ARTICLE 19 unveils a practical guide for dealing with cases of incitement to hatred
03 Dec 2012
When does speaking freely become incitement to hatred? When should a state act to restrict speech?
International law protects freedom of speech and requires the prohibition of expression that incites discrimination, hostility or violence (incitement to hatred).
A clearer approach is needed for states on how to address incitement to hatred in domestic laws, and how to practically assess individual cases. Today, ARTICLE 19 unveils policy guidelines to do just that, and to set out a clear path forward on this issue.
"We have witnessed global confusion about how to deal with this issue. Governments struggle to find a way to protect freedom of expression but prevent incitement" said Agnes Callamard.
"Far too often, overly broad and vague interpretations of incitement have been used to stifle legitimate free speech. At the same time many states are unable to adequately deal with forms of expression that lead to violence, or that undermine the right to equality. We have worked hard to develop a practical way to support states navigate these difficult issues" she added.
In particular, the guidelines propose a six part test to assess potential cases of incitement, focusing on:
- the context
- the speaker, including his her standing in society
- intention of the speaker
- content of the expression
- extent and magnitude of the expression
- likelihood, including imminence, of the advocated action occurring
ARTICLE 19 also recommends that a full range of civil and administrative measures and sanctions be considered. Only in the most severe cases should states impose criminal sanctions.

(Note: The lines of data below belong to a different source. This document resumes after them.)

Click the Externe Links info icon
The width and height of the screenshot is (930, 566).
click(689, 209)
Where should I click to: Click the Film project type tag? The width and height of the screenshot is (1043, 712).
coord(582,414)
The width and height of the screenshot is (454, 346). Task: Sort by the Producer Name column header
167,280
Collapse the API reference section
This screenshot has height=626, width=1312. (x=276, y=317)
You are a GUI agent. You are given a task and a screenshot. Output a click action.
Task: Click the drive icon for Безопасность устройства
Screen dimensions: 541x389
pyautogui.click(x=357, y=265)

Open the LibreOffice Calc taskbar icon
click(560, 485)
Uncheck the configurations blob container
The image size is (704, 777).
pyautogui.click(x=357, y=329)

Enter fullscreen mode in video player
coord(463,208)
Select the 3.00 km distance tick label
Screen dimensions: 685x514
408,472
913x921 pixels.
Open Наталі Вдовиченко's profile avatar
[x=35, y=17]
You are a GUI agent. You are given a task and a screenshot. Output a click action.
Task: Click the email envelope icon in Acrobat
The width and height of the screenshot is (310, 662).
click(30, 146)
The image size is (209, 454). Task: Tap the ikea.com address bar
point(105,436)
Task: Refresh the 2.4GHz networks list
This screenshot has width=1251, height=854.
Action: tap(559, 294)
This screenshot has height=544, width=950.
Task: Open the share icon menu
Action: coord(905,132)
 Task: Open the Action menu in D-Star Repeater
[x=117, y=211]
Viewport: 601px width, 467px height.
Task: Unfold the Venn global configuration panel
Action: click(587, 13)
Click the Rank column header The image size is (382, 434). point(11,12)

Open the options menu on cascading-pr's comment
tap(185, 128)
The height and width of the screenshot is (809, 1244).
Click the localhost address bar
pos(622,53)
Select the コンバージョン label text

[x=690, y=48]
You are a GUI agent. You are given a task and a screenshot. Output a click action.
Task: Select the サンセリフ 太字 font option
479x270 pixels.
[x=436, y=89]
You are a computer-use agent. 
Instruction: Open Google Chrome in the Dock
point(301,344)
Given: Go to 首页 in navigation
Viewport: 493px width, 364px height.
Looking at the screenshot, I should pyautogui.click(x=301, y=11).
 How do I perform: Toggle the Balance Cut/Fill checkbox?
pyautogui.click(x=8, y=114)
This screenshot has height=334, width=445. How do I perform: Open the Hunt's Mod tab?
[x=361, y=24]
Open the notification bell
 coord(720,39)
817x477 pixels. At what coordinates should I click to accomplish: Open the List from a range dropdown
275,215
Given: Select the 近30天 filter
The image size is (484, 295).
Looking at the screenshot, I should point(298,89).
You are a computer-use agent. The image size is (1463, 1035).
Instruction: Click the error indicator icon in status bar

Why the ARTICLE 19 test is needed; looking at the cases:
Three members of the Russian punk band Pussy Riot were jailed in August 2012 after an impromptu performance in the Cathedral of Christ the Saviour, a Russian orthodox church in Moscow. The women bowed down on the altar before they started singing a song praying to the Virgin Mary to drive Russia’s President Putin away. Cathedral security guards ended the performance 40 seconds after it began.
In August 2012, Khamovnichesky District Court in Moscow found them guilty of ‘hooliganism motivated by religious hatred.”
Although it is also possible that the Orthodox Church and some Christians might have been offended by the actions of Pussy Riot, it does not amount to incitement to hatred prohibited by international law. The correct application of the ARTICLE 19 standard would reveal that this action failed the six part test.
ARTICLE 19 has witnessed confusion in Kenya about how to treat a number of recent cases. A series of attempts have been made to restrict legitimate reporting by the media through the inappropriate use of various laws that deal with incitement.
For example, Deputy Prime Minister Uhuru Kenyatta issued legal proceedings against the Star Newspaper in 2012 for publishing photographs and comments which appeared to link him to a business man alleged to have committed murder. Kenyatta claimed that pictures showing him with Joseph Njoroge Thuo were an attempt to incite hatred against him. ARTICLE 19 found the publication of these photographs was not to incite hatred either, expressly or implicitly, and exposing any links between Kenyatta and Thuo are a matter of public interest
The ARTICLE 19 policy paper can help the Kenyan authorities to make better efforts to use domestic laws properly, to restrict speech which genuinely incites hatred and leads to violence and to allow free expression in the press that does not incite hatred.
Two newspapers and a news agency were accused of inciting racism and discrimination by the Bolivian authorities last year, for their reports about a speech by President Evo Morales. Remarks made during the speech sparked protests in parts of the country.
It was claimed that the Agencia de Noticias Fides news agency and the local dailies Página Siete and El Diario presented a distorted view of the speech and that they sought to stir up tensions between the politically and ethnically divided east and west of the country.
ARTICLE 19 found this to be an illegitimate attempt to restrict freedom of expression. The reporting of the three media outlets did not constitute incitement to hatred. Accusations of incitement to racism and incitement to discrimination were used politically to censor the free press.